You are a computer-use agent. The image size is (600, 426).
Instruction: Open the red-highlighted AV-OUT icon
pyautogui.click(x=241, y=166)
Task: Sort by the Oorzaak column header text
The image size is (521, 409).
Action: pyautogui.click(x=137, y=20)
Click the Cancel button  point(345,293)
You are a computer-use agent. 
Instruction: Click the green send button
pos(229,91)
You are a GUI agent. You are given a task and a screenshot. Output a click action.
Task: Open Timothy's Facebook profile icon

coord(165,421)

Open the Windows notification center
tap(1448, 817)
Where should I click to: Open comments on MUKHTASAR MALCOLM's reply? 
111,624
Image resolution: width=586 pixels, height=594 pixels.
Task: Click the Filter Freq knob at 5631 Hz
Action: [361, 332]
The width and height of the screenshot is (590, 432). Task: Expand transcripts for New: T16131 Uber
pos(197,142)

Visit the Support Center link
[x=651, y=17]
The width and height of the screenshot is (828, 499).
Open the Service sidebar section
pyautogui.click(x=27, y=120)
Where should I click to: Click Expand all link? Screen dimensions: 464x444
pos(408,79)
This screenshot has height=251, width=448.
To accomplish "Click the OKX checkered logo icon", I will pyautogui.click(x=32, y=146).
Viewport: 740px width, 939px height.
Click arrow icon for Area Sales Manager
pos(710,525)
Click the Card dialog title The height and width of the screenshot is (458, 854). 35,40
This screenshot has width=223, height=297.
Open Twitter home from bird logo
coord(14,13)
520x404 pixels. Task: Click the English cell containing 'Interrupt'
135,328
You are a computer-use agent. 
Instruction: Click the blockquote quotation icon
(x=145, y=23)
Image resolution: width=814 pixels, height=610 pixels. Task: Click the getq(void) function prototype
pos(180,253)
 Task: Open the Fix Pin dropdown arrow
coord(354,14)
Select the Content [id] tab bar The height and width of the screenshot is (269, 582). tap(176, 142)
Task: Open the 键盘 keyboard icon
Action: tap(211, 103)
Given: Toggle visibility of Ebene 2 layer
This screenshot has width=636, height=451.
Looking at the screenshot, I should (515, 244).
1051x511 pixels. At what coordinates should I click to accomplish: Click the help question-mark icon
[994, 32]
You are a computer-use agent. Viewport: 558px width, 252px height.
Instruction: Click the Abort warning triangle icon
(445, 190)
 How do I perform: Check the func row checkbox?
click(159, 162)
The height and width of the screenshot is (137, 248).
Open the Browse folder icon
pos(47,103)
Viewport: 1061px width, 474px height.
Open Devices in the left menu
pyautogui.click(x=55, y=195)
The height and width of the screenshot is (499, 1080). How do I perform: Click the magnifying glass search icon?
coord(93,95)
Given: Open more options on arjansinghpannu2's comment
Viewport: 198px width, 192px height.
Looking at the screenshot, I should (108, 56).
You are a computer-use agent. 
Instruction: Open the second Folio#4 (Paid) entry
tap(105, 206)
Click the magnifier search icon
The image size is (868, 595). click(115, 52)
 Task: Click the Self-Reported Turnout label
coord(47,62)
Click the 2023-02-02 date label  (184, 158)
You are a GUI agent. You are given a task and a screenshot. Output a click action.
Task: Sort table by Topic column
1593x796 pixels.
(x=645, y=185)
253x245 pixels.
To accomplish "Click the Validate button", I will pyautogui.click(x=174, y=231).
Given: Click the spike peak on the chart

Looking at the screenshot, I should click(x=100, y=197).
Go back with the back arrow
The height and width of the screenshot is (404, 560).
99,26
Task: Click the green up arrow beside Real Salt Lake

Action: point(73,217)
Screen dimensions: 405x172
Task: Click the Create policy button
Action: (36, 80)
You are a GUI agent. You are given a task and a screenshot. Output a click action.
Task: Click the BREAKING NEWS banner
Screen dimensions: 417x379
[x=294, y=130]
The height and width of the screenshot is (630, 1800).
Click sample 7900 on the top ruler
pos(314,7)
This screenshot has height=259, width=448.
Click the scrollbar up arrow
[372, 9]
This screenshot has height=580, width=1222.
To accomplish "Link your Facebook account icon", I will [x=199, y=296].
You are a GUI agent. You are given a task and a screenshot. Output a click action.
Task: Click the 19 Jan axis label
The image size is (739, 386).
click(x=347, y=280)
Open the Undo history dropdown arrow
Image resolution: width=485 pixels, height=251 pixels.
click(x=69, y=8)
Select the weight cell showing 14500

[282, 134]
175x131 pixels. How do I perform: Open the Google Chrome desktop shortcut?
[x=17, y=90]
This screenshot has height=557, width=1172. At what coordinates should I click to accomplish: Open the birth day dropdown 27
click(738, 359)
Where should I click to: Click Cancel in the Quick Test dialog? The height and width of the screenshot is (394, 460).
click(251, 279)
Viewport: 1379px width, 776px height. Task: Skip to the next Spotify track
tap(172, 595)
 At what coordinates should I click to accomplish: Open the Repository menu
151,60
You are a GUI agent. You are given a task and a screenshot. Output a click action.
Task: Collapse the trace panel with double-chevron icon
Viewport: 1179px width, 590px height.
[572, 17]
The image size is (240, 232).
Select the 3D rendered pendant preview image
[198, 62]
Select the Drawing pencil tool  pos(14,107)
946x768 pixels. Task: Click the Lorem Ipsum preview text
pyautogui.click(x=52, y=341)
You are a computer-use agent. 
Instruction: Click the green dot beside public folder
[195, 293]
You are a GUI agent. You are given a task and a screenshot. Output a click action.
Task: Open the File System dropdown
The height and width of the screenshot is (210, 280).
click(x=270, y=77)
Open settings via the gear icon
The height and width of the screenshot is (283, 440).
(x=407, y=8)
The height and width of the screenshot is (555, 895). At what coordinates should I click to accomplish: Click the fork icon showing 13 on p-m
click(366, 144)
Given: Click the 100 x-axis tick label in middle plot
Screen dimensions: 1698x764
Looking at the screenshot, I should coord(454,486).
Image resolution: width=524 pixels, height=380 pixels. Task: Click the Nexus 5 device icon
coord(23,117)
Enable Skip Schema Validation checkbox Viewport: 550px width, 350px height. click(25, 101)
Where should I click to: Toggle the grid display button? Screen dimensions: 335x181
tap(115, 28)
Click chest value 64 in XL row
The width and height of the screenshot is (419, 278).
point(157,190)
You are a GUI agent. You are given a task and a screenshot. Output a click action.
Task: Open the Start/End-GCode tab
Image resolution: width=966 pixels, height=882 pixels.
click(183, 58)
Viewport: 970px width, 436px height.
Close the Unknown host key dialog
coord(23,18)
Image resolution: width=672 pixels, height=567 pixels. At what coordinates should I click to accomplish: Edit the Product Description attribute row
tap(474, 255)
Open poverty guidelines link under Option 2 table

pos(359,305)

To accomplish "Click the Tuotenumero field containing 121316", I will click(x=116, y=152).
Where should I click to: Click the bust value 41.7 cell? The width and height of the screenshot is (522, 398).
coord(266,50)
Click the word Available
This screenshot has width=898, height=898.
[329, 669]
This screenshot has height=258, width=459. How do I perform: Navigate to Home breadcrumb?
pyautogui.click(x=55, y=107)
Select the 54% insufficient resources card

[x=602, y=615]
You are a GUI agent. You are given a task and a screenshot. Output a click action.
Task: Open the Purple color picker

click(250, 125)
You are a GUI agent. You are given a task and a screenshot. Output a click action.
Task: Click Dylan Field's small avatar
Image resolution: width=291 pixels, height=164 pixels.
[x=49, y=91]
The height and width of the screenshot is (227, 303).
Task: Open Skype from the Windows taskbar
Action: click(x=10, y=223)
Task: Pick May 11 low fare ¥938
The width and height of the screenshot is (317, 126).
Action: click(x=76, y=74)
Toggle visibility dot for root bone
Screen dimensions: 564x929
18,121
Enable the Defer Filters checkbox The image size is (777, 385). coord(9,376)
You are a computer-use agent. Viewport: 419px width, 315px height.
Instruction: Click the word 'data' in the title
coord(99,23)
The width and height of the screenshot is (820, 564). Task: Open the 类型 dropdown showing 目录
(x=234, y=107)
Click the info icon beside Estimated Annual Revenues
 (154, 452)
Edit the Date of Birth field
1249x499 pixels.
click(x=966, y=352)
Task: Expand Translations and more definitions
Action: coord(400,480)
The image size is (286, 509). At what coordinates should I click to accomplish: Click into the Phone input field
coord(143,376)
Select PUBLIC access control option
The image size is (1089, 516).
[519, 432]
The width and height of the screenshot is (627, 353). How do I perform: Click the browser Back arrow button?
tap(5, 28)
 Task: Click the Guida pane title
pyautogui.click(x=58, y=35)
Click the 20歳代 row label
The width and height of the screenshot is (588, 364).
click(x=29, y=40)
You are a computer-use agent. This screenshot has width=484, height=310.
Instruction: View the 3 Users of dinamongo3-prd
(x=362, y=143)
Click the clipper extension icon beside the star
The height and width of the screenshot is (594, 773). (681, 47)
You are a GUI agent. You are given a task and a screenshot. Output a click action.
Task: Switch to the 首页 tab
# # #
Task description >> Print only the lines that run from the start of the listing to the line bearing "Given: Toggle visibility of Ebene 2 layer"; please keep the first line and that last one, exactly as they appear.

Exercise output >>
You are a computer-use agent. The image size is (600, 426).
Instruction: Open the red-highlighted AV-OUT icon
pyautogui.click(x=241, y=166)
Task: Sort by the Oorzaak column header text
The image size is (521, 409).
Action: pyautogui.click(x=137, y=20)
Click the Cancel button  point(345,293)
You are a computer-use agent. 
Instruction: Click the green send button
pos(229,91)
You are a GUI agent. You are given a task and a screenshot. Output a click action.
Task: Open Timothy's Facebook profile icon

coord(165,421)

Open the Windows notification center
tap(1448, 817)
Where should I click to: Open comments on MUKHTASAR MALCOLM's reply? 
111,624
Image resolution: width=586 pixels, height=594 pixels.
Task: Click the Filter Freq knob at 5631 Hz
Action: [361, 332]
The width and height of the screenshot is (590, 432). Task: Expand transcripts for New: T16131 Uber
pos(197,142)

Visit the Support Center link
[x=651, y=17]
The width and height of the screenshot is (828, 499).
Open the Service sidebar section
pyautogui.click(x=27, y=120)
Where should I click to: Click Expand all link? Screen dimensions: 464x444
pos(408,79)
This screenshot has height=251, width=448.
To accomplish "Click the OKX checkered logo icon", I will pyautogui.click(x=32, y=146).
Viewport: 740px width, 939px height.
Click arrow icon for Area Sales Manager
pos(710,525)
Click the Card dialog title The height and width of the screenshot is (458, 854). 35,40
This screenshot has width=223, height=297.
Open Twitter home from bird logo
coord(14,13)
520x404 pixels. Task: Click the English cell containing 'Interrupt'
135,328
You are a computer-use agent. 
Instruction: Click the blockquote quotation icon
(x=145, y=23)
Image resolution: width=814 pixels, height=610 pixels. Task: Click the getq(void) function prototype
pos(180,253)
 Task: Open the Fix Pin dropdown arrow
coord(354,14)
Select the Content [id] tab bar The height and width of the screenshot is (269, 582). tap(176, 142)
Task: Open the 键盘 keyboard icon
Action: tap(211, 103)
Given: Toggle visibility of Ebene 2 layer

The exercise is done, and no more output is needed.